Hermes, indeed, seems to have been the author of this opinion, although Plato later followed him in it.  And the alchemists seem to have taken it from them, declaring that precious stones have the power of the [fixed] stars and constellations, and the seven kinds of metals have their forms from the seven planets of the lower spheres; and thus the powers of the heavens are first in producing results on earth, making the planets, as it were, secondary [in importance].  In support of this declaration they say -- what is indeed true -- that the heavenly sphere imparts motion to Earth, and this is the reason why things produced from Earth are so varied in their shapes and so numerous, as compared with things produced in any of the other elements.  And Father Hermes Trismegistus seems to confirm this opinion when he says, 'Earth is the mother of metals and Heaven their father' and 'Earth is impregnated with them in mountains, fields, and plains, and in waters', and everywhere else.  But we have understood this opinion to mean that the proportion of the powers of the elements -- that is, both active [hot and cold] and passive [dry and moist] -- is the predisposing cause of the substantial form, just as [it is] in everything else....

As to the attribution of the kinds of metals to the planets rather than to the other stars -- this is said because stones are stable and the forms that they assume on hardening are attributed to the fixed stars and constellations, which keep their places and figures perpetually [in relation to one another]....  Thus stones are found to be of the same constitution and shape as long as they endure.  But metals have, as it were, a variable behaviour, being sometimes fluid and sometimes solid.  And since their material is liquid, and liquid has a variable behaviour, it seems to have something in common with the planets; and the powers of the planets infused into the powers of the elements confer the specific form.  And these powers, thus caused and infused, shape the specific form, in agreement with the forms of metals.  In just the same way the formative power in the seed of animals is in agreement with the form conferred by reproduction, and similarly, the form of an art agrees with the artifact....

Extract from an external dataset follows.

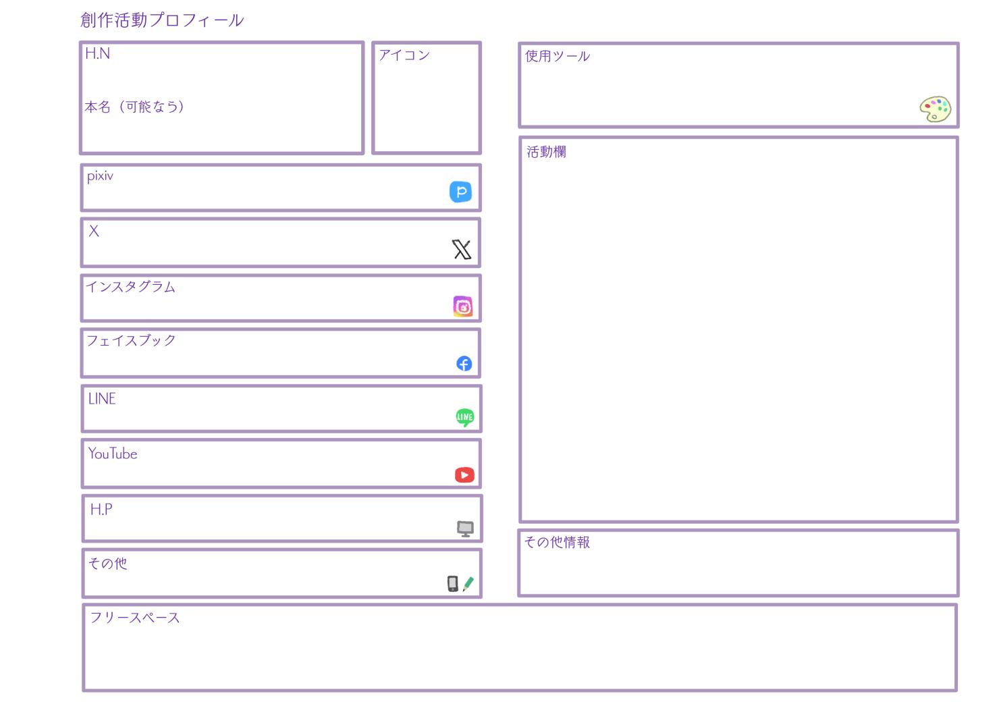Image resolution: width=999 pixels, height=704 pixels.
Task: Click the 本名(可能なら) label
Action: click(x=134, y=107)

And in this way what the Platonists say is true:  for in this way the First Cause sowed the seed of all forms and species and entrusted the perfecting of it to the fixed stars and planets, as is told in the Timaeus.  And this is the reason why the number and properties and specific forms of the metals are held to agree with the planets.  For we know from what is reported in the First Philosophy of Aristotle that all things are produced from suitable material:  although it may not be entirely suitable to the Idea, Form, and Purpose.  And in this way all spontaneous generation can be reduced to natural generation....

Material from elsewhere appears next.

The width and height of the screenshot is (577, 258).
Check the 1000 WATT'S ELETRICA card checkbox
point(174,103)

[I]f it is said that one stone conceives another [as in geodes], yet it is not to be thought of as being produced by its own seed, but rather from some other material, whatever it may be -- unless perhaps there is something intermediate between stone and plant, just as there are many things intermediate between plant and animal, such as the sponge, sea-cucumber, etc.

Chapter 7:  The Opinion of Callisthenes [Khalid ibn Yazid ibn Muawiya (d. 704)],
Who Postulated Only One Form of Metal

The experience of the alchemists, however, here confronts us with two grave doubts.  For they seem to say that the specific form of gold is the sole form of metals, and that every other metal is incomplete -- that is, it is on the way towards the specific form of gold, just as anything incomplete is on the way towards perfection.  And for this reason metals which in their material have not the form of gold must be 'diseased'; and [the alchemists] try to find a medicine which they call elixir, by means of which they may remove the diseases of metals in their blending and ingredients; and thus they speak of 'bringing out' the specific form of gold.  And for this [purpose] they invent many different methods for compounding and blending this elixir, so that it may penetrate and attack the metal, and remain [unaffected] in the fire, and impart colour, solidity, and weight.  Therefore we must make some inquiry here into these [methods].  For if the statements of these authors are true, then undoubtedly there will be only one form of metal [that is, gold], and all other metals suffer from 'under-cooking', and are like abortions of nature which have not yet attained their proper specific shape....

[A]s to the experiments which [the alchemists] bring forward, not enough proof is offered:  because it is not certain whether [their procedure] induces the colour, weight, and odour of silver and gold, by means of whatever is added to and penetrates into copper and lead, or whether it induces the actual substance of silver and gold.  And Callisthenes ought to have supplied proof that it would induce the actual substance of gold.  But even if we admit that perhaps it does induce the substance of gold, still this does not satisfactorily prove that there is only one specific form of metals.  For by calcination, sublimation, distillation, and other operations by which the alchemists cause the elixir to penetrate into the material of metals, it may be possible to destroy the specific forms of metals that originally were in their material:  and then the material that is left, being in a general sense metallic, but not the material of any specific metal, can, with the help of art, be reduced to another specific form, just as seeds are helped by ploughing and sowing, or nature is helped by the efforts of the physician.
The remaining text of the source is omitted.